Required work » Below are the entries; tally the lines holding the string "Switch" and give only that figure.

* * * * * * * * *

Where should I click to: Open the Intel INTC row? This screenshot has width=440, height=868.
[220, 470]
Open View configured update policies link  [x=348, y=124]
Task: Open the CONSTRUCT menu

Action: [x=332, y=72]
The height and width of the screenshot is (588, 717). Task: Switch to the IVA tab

* * * * * * * * *

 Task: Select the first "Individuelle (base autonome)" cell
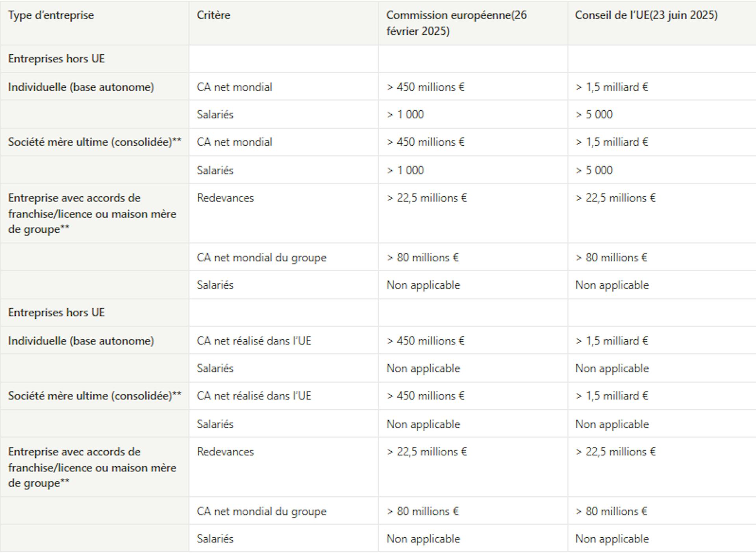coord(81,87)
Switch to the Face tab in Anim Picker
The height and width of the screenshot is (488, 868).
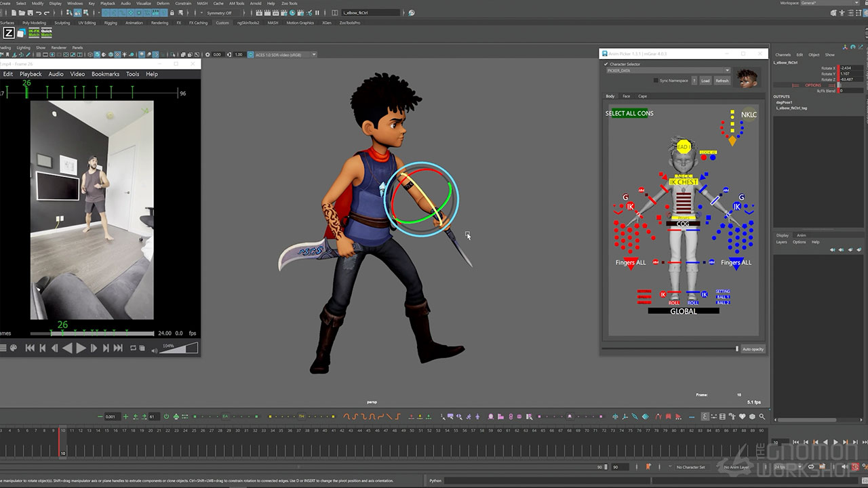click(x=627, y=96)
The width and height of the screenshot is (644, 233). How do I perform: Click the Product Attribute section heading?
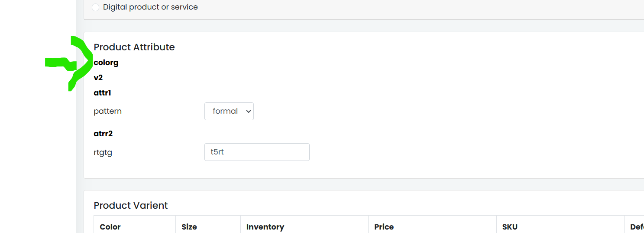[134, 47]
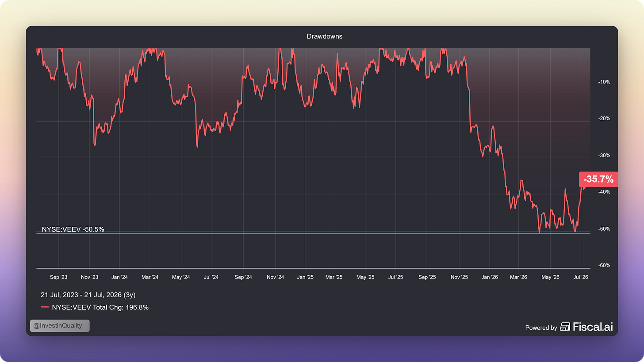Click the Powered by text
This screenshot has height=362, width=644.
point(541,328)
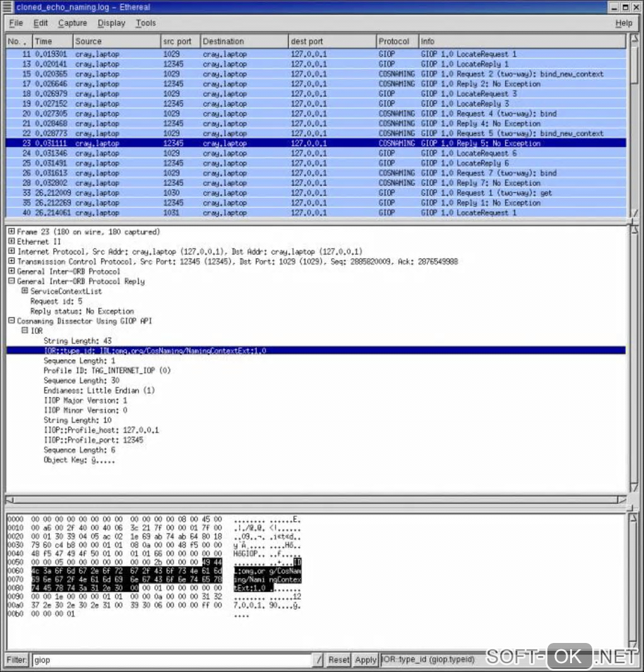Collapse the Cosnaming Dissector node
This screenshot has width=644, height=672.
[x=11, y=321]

* * * * * * * * *

Output of the task » 2